So if you are longing for a change of season, go out and buy one (or two) of these candles. When you get home, lower the temperature on your thermostat, light the candle, make some hot chocolate, get a blanket, and curl up with a book (law students, preferably a Successions treatise). You'll be in Heaven*. Well, not really, but you'll be pretty darn close to Heaven. And it only costs you $20**.

* denotes that the Heaven indicated in this blog is unrelated to the adolescent game commonly called "seven minutes in Heaven" and played at boy/girl parties. Instead, the indicated Heaven refers to a Biblical place that is entered into upon death (unless you're Catholic, then it may be awhile).

** denotes the price of the purchase of TWO of the large candles for sale at Bath and Body Works. The purchase of ONE such candle can be made for $19.50. Neither price includes local or state taxes.

Sunday, October 3, 2010

My first 15K.

Yesterday I (sort of) ran 9.3 miles. It Europe, that equates to 15 kilometers. I like to say 15K because it sounds farther and more impressive. I say it in my head like that too. Point. What was it again? Oh, I remember. I ran this one alone. Granted, there were about 200 other runners there too, but it was the first run that I did not have a friend with me. The first one was with Marla, the second with Matt, Bill, and Elena. I have to admit, I was pretty lonely by myself. Though the half-marathon was supposed to be a family affair, a series of events caused Nick and Marla to change their plans. For some reason, training for a half-marathon takes time and some serious conditioning. I don't know why.

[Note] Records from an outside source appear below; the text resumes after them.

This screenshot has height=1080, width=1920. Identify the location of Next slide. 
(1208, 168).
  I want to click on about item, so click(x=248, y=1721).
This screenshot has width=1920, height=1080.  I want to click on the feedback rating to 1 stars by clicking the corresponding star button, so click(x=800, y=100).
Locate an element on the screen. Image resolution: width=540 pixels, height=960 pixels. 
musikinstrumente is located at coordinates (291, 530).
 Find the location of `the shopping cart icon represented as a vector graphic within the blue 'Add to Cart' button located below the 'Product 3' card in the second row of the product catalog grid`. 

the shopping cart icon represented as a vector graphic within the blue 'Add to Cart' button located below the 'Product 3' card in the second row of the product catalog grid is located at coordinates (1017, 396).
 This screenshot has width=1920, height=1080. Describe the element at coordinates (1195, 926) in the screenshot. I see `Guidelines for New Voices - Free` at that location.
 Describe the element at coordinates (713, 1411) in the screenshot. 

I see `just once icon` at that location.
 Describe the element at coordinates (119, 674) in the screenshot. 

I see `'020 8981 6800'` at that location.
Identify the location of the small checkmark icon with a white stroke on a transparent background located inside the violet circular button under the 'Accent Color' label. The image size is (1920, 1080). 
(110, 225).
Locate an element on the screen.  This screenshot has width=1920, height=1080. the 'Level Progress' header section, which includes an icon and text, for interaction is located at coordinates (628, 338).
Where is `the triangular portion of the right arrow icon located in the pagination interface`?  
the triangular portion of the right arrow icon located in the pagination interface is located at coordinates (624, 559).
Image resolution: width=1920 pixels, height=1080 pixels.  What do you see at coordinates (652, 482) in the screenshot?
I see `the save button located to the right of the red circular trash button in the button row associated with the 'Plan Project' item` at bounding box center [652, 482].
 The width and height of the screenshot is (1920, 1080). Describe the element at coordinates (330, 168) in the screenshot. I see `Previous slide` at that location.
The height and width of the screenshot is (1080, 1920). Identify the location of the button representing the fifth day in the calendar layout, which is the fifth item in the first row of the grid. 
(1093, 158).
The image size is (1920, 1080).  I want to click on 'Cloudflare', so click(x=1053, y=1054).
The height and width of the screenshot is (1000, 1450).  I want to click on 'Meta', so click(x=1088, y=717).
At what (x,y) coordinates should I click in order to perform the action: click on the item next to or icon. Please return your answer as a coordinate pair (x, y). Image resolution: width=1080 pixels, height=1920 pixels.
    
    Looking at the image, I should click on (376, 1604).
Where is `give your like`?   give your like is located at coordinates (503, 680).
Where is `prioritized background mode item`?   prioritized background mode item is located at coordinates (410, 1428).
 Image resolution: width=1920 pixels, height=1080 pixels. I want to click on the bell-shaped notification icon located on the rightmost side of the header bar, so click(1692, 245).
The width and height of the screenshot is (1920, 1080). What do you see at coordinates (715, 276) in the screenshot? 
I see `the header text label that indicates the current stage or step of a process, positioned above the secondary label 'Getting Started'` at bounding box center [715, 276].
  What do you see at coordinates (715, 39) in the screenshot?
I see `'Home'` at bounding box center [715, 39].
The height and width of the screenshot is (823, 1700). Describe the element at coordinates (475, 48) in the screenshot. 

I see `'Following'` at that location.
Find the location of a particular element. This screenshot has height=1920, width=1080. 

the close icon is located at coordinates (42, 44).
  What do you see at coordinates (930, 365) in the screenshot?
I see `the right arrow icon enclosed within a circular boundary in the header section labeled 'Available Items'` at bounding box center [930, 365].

Anyway, back to the point. Towards the end of the 15K (see what I did there?), a couple of older ladies came up even with me. I was tired. I was coughing. I slowed to a walk. The ladies weren't having any of it. Instead, they told me that I had better not let a couple of old ladies beat me. To be honest, I didn't care if I came in last. At that point, I just wanted to be done. So they would stop teasing me, I kept running. Plodding along with my leg muscles burning, I kept at it. The ladies talked constantly. They hollered out encouragement and talked about what they were going to eat when they got to the finish line. For me, after I run I don't even want to think about food. I just want water. Cold, cold water. Their food talk made me want to gag. With about a half a mile left I decided that vomiting was the last thing I needed to do so I sped up. The ladies were so excited about that, they hollered and whistled at me. I kind of felt like a well-performing horse. Well, a cow really after all my plodding. But farm animals aside, I crossed the finish line in 1:48:23. I was so so excited. My goal was to finish in under two hours and I did it. My goal for the half is under 3 hours. My finish time in the 15K was right on track. Now, I just have to run more, walk less, and get a few more miles under my belt and I'll be ready. I'm almost there. No really, it is 27 days away. Between now and then, I have to 243 miles to travel. Nope Judith, I'm not following ole Hal's plan. I call this one "Tara's Big Running Program." The subtitle is "So I won't die." I'm looking forward to it.